From the Chechen side, by early February, 25,000 civilians plus some 7,000 Chechen fighters were killed. Groznyy, the capital of the republic, is virtually destroyed, as well as 1,000 houses in the countryside. So far, the overall cost of the military campaign has been estimated at US$ 5 billion. The cost of reconstruction of Grozny alone is likely to be more than US$ 1 billion.
This horrendous cost of the war, which by no means has ended, raises numerous questions about the state of the Russian Army and reveals the extent to which both political and military planners underestimated the ability and resolve of Dudayev's army to fight and organise effective resistance.

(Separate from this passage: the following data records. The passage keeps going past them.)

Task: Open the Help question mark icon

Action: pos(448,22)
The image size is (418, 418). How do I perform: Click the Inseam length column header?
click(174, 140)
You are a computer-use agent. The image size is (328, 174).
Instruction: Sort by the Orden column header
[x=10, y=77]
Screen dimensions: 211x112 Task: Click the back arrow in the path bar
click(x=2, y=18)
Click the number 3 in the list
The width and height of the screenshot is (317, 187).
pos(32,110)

As regards the Russian Army's performance, the war in Chechnya has revealed a multitude of deficiencies and mistakes. The most significant of these are: I inadequate preparation for the campaign in terms of training, intelligence, reconnaissance, as well as political and propaganda backup;
II shortage of manpower in army units;
III lack of training both in the Army and Air Force due to inadequate funding. Many commanders complain that their units had no opportunity to conduct military exercises during the last three years. The Air Force pilots had only twenty flying hours per year. The result: an ineffective use of artillery, armour and air power;
IV poor quality of communications equipment and a consequent lack of vertical co-ordination between chains of command and horizontal co-ordination between units. Sometimes, different Russian units fought against each other for hours without being aware of the fact;
V lack of co-ordination between the Army, the Air Force and the Internal Troops;
VI lack of motivation and poor morale
VII inability of many senior officers (up to the rank of general) to command and co-ordinate the actions of their subordinates.
In comparison, the Chechen resistance had several clear advantages over its adversary:
I The Chechen army' is a volunteer and strongly motivated force, and whoever joins it does so of his own volition.
II Many officers and soldiers of Dudayev's force, including Dudayev himself, served in the Soviet Armed Forces, know its tactics, weapons, strengths and deficiencies. They use the same weapons, uniforms and equipment, which sometimes makes it difficult to tell them apart from the Russian troops.
III It appears that Dudayev often had better intelligence than the Russian Army. He knew about Russian troop movements, the names of Russian commanding officers, as well a their plans in good time.
IV Chechen tactics of street fighting have proved to be much more effective than their Russian counterparts. By using small, mobile units armed with light weapons, Dudayev achieved lower manpower losses and much greater manoeuvrability.
Nevertheless, these Russian shortcomings and Chechen strengths have had far less significance than they might have since the Russian government and Armed Forces so far have been able to disregard public opinion, as well as the human, financial and political costs of the Chechen campaign. This ability to sustain criticism at home and abroad, combined with the sheer size of the forces used in this war have already produced results questionable as their long-term value might be to Russia.